Experienced do-it-yourself investors should have no trouble identifying fossil-free investment options that meet their needs. Those already utilizing an investment advisor may want to determine if the advisor is able to eliminate or reduce exposure to fossil fuel investments.

If you are looking for someone who can provide assistance, the following three resources are frequently cited to find advisors who adhere to a fiduciary standard (i.e. will put in writing that they are obligated to put your interest above theirs and disclose all fees): www.cfp.net,www.napfa.org, and www.garrettplanningnetwork.com. More specific to socially responsible investment managers, check out charts.ussif.org/sam and www.firstaffirmative.com.

To meet your expectations regarding overall investment fees and services obtained, it’s helpful to know that there are three main ways that financial service providers get paid (1):

 

  • By a commission (a sales charge, often a “front-end load” based on a percentage of the amount of money initially invested with them, or a “back-end load” charged when you sell the investment).
  • By a percentage of assets under management (the typical range is between 0.25% and 2.0% of money being managed).
  • An hourly rate (typically between $100 and $400 per hour, usually independent of the amount of assets under management).

 

Numerous books and articles point to the importance of fees in long-term investment performance.
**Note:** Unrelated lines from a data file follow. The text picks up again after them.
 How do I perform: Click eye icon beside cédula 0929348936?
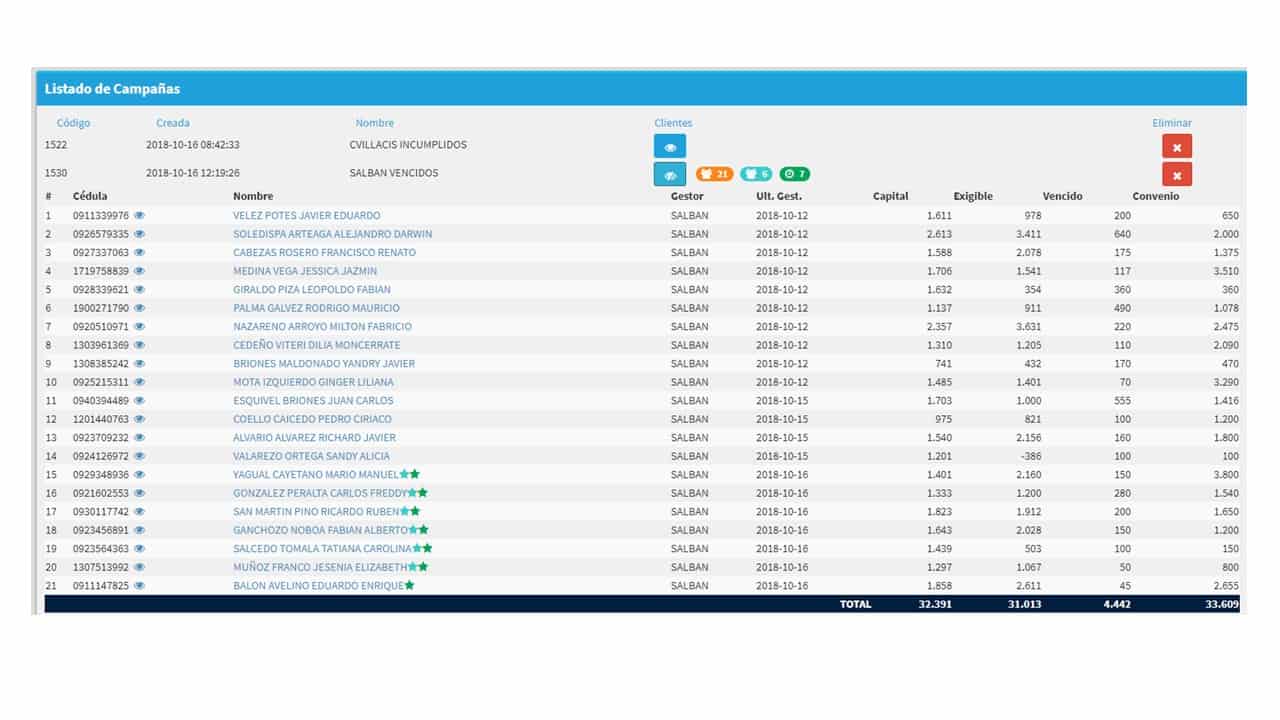(140, 475)
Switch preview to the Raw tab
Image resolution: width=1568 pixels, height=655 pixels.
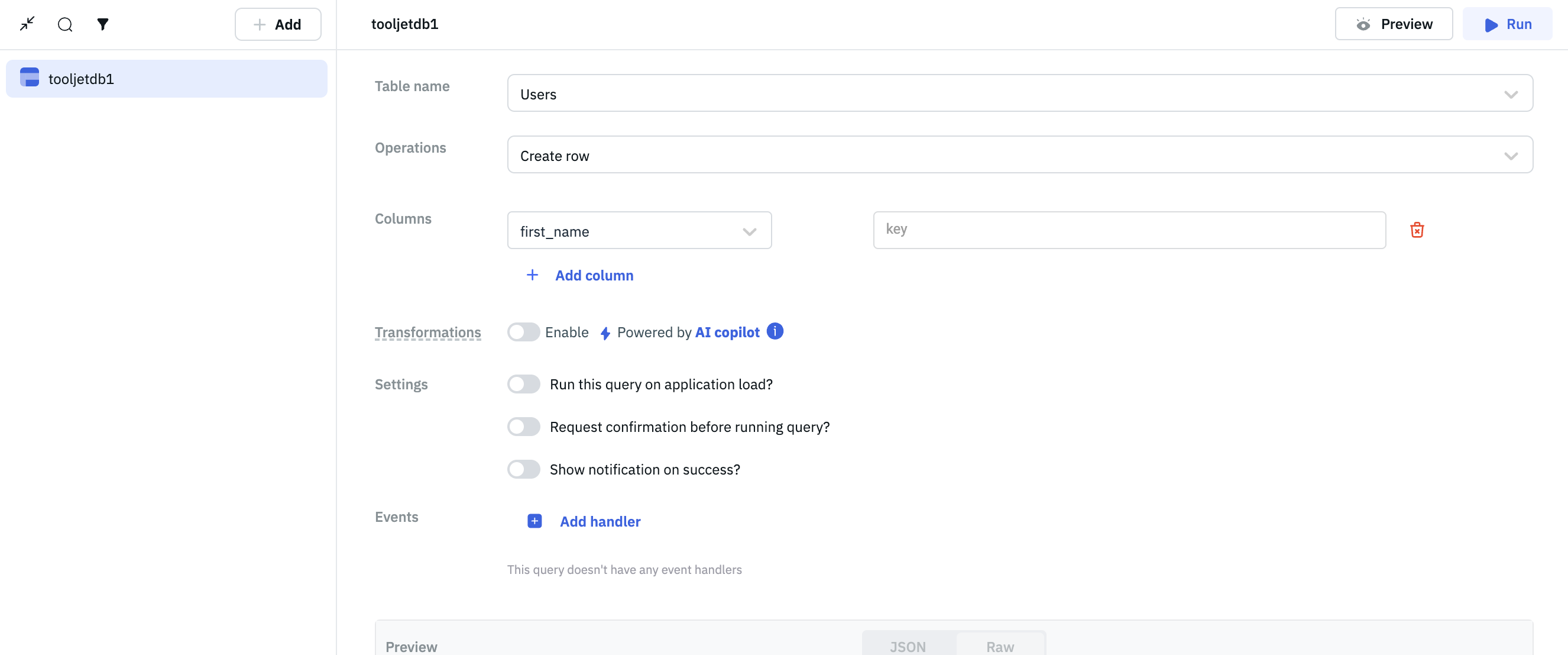click(x=999, y=646)
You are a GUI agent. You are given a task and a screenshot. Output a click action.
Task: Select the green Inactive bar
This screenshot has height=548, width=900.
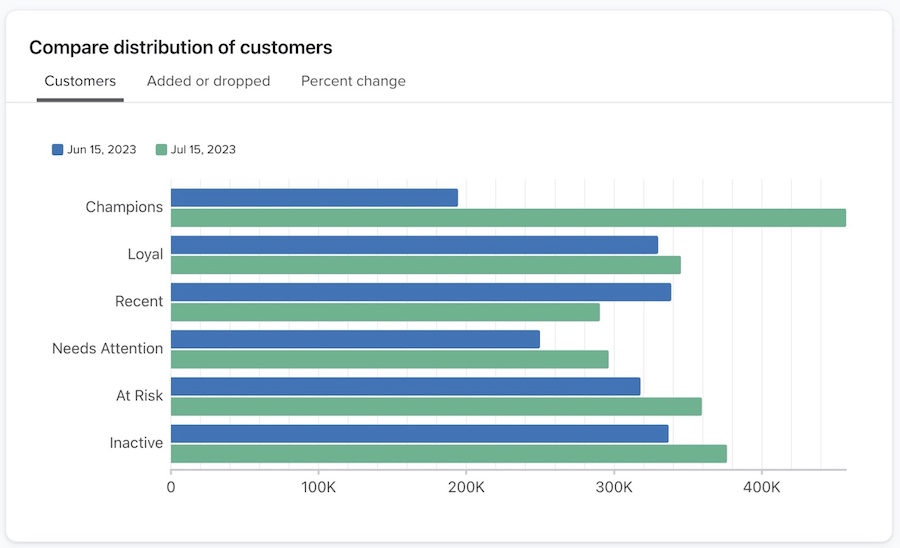point(448,454)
Again, the service model that you use should take into consideration the amount you have to invest, the type of service you are interested in, and what you are comfortable paying. Each of the models can represent the best value to you, depending upon your particular circumstances and requirements.

What if you are invested in a low fee passive index fund and would like to switch to a fossil fuel free mutual fund but are uncomfortable with the higher fee? The active (higher fee) vs. passive (lower fee) fund question is one that should take performance into account. For example, Vanguard’s highly rated Balanced Index Fund does have low embedded fees of 0.24 percent. Nonetheless, the Green Century Balanced Fund (with fees up to 1.48) has outperformed the Vanguard Balanced Index Fund over the past year, three years, five years and ten years, including fees. The bottom line is that investors who had chosen Green Century Balanced Fund instead of Vanguard Balanced a decade ago have had superior performance after fees. The long-term ability of a fund manager to outperform its peers to recoup any fee differential is a relevant consideration when evaluating investments.

(1) Descriptions cited from the book, Low Fee Socially Responsible Investing, Investing in your worldview on your terms, by Tom Nowak and used with permission.